Further, the country has more than 100,000 common service centres (CSCs) covering 600,000 villages. These centres serve as front-end delivery points for providing government, private and social sector services to the rural population. The wide CSC network has helped the government adhere to the concept of e-governance in a better manner, by improving service access, enhancing transparency and reducing response times. The reach of e-services is expected to grow in the future as the government’s Digital India initiative takes shape. In addition, the BharatNet project is a step in the right direction for bringing rural high speed broadband access to rural customers.

Challenges continue

While rural telephony is undergoing major transformation, the progress remains slow. The rural telecom space does not present a satisfactory business case as low minutes of usage and MBs of data translate into lower revenues and profits for operators. Further, the cost of providing services in rural areas is huge owing to the challenges involved in laying fibre and cables. The infrastructure roll-out process is highly capital intensive in these areas, with rough and inaccessible terrain adding to costs. Besides, the situation of grid availability at tower sites continues to be disappointing, forcing operators to explore alternatives, which, in most cases, is a diesel generator set. High diesel costs, coupled with transportation challenges, lead to an almost fourfold increase in prices, as compared to regions with adequate grid power supply.

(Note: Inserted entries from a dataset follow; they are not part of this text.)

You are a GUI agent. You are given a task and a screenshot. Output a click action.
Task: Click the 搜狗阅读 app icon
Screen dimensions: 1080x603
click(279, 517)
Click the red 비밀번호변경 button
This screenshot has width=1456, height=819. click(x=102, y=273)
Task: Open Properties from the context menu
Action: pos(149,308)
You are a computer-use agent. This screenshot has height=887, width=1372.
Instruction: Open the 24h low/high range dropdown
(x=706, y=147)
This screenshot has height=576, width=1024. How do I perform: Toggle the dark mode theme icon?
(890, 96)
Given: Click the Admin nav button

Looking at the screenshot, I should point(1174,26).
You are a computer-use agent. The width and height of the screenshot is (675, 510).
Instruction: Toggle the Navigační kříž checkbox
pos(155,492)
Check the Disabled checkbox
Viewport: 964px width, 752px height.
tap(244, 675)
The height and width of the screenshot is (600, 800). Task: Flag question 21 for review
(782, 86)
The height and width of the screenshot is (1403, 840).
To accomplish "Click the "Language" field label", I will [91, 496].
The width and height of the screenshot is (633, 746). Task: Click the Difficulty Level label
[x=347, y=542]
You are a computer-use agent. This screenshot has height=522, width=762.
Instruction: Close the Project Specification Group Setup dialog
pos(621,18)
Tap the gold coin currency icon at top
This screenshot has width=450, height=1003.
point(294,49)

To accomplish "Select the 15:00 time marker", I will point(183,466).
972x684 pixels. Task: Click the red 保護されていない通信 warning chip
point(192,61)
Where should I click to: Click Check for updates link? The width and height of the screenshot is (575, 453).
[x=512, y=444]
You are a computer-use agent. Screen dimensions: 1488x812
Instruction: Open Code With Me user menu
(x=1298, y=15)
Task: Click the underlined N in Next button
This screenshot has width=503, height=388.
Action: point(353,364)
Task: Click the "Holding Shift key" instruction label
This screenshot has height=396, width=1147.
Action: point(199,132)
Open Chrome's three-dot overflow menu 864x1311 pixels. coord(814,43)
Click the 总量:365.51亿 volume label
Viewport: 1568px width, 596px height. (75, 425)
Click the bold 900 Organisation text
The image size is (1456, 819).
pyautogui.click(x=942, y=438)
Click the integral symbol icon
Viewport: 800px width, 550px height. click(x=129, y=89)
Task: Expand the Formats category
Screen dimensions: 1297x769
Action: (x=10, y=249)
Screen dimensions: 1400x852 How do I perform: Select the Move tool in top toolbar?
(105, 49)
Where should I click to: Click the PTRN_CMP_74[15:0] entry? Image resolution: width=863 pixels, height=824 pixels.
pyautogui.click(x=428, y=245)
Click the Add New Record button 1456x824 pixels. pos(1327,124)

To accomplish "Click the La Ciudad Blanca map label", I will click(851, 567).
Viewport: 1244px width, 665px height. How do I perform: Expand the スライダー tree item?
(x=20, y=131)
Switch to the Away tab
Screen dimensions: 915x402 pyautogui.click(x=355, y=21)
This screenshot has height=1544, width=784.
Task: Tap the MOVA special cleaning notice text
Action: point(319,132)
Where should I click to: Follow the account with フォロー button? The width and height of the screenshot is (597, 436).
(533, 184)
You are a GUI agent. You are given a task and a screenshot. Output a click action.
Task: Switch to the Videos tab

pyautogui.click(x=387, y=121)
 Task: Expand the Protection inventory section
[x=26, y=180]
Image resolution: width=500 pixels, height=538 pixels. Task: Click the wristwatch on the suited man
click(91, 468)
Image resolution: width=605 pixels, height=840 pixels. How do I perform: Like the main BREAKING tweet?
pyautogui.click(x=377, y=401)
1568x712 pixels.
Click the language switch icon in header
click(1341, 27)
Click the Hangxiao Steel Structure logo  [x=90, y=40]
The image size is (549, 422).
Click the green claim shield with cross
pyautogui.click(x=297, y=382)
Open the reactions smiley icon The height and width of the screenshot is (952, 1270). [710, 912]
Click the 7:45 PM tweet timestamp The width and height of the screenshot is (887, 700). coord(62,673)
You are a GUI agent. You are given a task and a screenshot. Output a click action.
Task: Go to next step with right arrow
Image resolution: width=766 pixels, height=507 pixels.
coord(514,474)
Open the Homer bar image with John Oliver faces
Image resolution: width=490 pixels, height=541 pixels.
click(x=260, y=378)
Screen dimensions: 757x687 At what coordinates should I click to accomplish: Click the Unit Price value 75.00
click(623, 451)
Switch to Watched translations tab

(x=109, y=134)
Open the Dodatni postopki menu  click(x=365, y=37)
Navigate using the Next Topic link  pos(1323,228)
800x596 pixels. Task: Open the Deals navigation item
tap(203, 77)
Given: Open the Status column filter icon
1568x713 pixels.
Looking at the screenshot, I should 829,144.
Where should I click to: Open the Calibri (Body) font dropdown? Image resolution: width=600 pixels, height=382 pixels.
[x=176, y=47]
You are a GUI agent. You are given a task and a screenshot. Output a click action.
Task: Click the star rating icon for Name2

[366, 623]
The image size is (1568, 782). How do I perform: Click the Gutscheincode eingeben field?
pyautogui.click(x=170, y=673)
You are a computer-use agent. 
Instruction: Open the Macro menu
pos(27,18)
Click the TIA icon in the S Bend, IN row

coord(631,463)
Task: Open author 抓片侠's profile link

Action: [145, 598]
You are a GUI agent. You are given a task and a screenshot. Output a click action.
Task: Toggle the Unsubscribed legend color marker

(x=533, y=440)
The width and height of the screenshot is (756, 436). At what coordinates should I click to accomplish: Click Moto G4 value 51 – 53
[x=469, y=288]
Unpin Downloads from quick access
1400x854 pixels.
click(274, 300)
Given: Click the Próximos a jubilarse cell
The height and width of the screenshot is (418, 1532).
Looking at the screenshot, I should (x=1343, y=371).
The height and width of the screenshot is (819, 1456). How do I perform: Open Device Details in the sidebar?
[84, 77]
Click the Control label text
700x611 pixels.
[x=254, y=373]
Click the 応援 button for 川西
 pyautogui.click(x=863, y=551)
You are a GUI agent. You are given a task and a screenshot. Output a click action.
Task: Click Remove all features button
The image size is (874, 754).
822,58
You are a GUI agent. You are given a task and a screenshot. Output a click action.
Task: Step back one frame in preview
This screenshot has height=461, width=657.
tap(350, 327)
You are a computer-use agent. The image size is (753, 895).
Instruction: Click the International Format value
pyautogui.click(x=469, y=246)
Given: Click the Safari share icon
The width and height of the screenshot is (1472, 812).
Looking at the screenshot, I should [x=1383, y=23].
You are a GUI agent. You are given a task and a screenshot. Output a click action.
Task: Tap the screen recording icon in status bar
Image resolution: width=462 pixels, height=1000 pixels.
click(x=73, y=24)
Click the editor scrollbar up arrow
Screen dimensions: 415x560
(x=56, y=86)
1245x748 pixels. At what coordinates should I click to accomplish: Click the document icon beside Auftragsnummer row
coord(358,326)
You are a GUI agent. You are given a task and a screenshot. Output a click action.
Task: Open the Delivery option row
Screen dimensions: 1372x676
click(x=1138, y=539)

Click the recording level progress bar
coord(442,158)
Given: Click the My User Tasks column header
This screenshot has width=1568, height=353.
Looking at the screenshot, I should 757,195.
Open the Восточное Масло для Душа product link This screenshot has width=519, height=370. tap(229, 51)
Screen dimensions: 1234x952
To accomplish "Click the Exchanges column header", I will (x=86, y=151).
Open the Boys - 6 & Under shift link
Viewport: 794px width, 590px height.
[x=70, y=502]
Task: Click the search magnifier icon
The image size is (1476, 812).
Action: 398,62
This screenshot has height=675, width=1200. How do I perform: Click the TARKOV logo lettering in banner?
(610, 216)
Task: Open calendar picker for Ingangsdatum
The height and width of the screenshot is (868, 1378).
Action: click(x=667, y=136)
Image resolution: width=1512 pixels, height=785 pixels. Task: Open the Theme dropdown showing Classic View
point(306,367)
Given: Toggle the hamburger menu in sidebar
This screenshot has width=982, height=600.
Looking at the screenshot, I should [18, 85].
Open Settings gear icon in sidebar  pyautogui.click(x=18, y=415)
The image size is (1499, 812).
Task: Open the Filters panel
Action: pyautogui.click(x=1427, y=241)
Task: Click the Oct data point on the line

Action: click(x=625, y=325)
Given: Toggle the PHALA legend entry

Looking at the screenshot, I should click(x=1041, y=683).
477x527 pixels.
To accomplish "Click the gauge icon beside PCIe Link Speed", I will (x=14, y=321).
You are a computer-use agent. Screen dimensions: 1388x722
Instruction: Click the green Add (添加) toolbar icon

In spite of several infrastructural bottlenecks that are impeding the progress in rural areas, the segment is slowly gaining operator attention. This is because of the huge untapped potential in terms of data and voice services as well as other services like m-banking, m-health and m-education. Rural subscribers are potential users of high-bandwidth data owing to their appetite for entertainment services.

The telecom situation in rural areas is likely to improve as the BharatNet and Digital India initiatives gather steam. The two projects are expected to increase broadband penetration as well as private sector participation in rural areas.

In addition, the recently released mobile virtual network operator (MVNO) guidelines would also improve telecom dynamics in rural areas. MVNOs can help the incumbents by reducing customer acquisition costs in rural markets. The right set of operator strategies, coupled with strong government initiatives can go a long way in reshaping the telecom scenario in rural India.